[Opening PROVIDED INFORMATION section]

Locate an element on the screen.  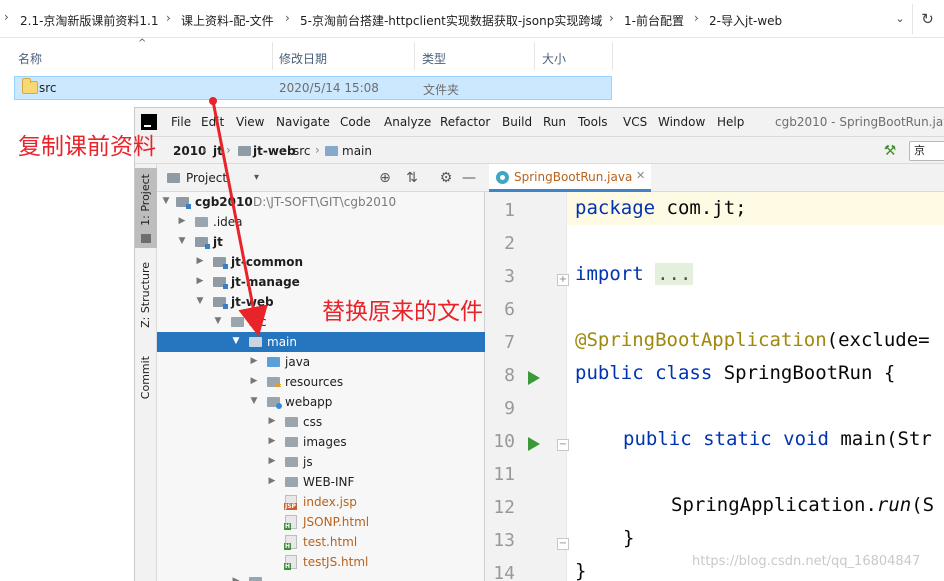
nav-crumb-src: src is located at coordinates (302, 151).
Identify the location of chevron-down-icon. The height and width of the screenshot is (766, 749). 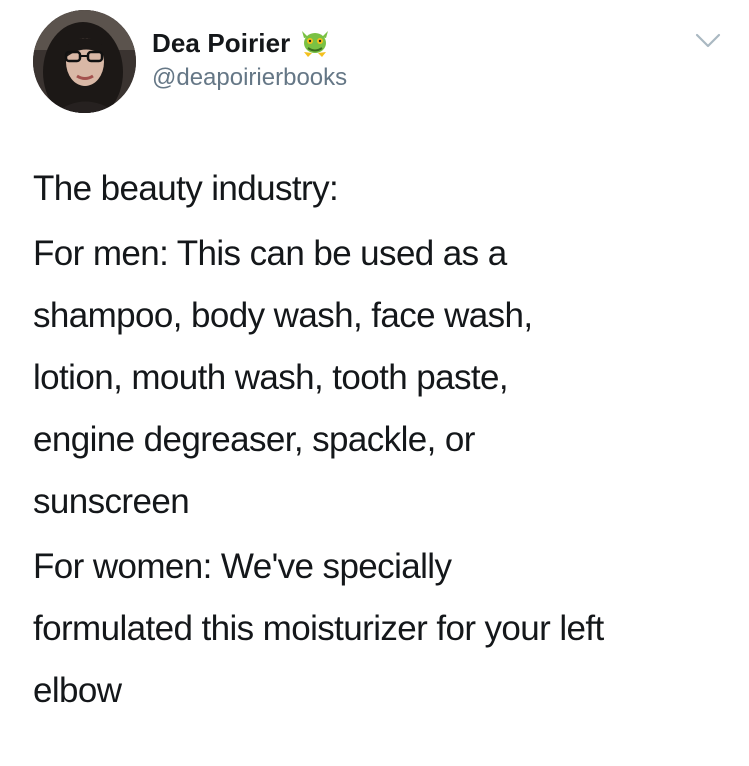
(708, 41).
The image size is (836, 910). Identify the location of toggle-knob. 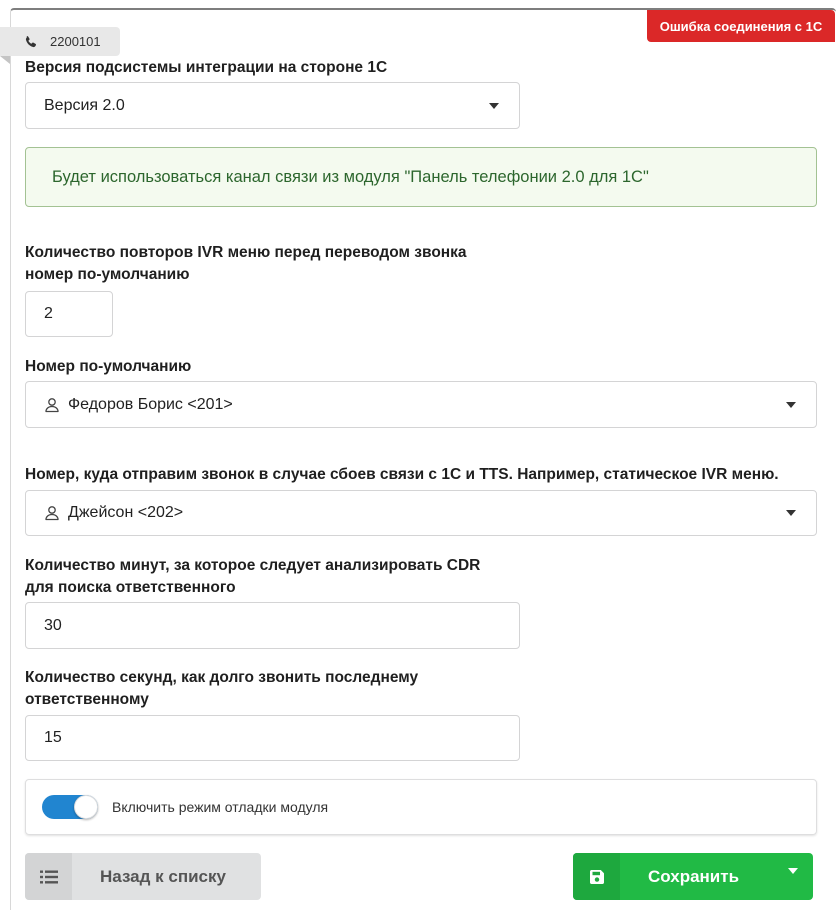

[Closing PROVIDED INFORMATION section]

JOB: Format every line of the items above as a Markdown table with the columns Row and Text, numbering the rows and skipping any blank lines. Leave the pictures out.

OUTPUT BELOW:
| Row | Text |
|---|---|
| 1 | Locate an element on the screen.   |
| 2 | nav-crumb-src: src is located at coordinates (302, 151). |
| 3 | Identify the location of chevron-down-icon. The height and width of the screenshot is (766, 749).  |
| 4 | (708, 41). |
| 5 | The image size is (836, 910). Identify the location of toggle-knob.  |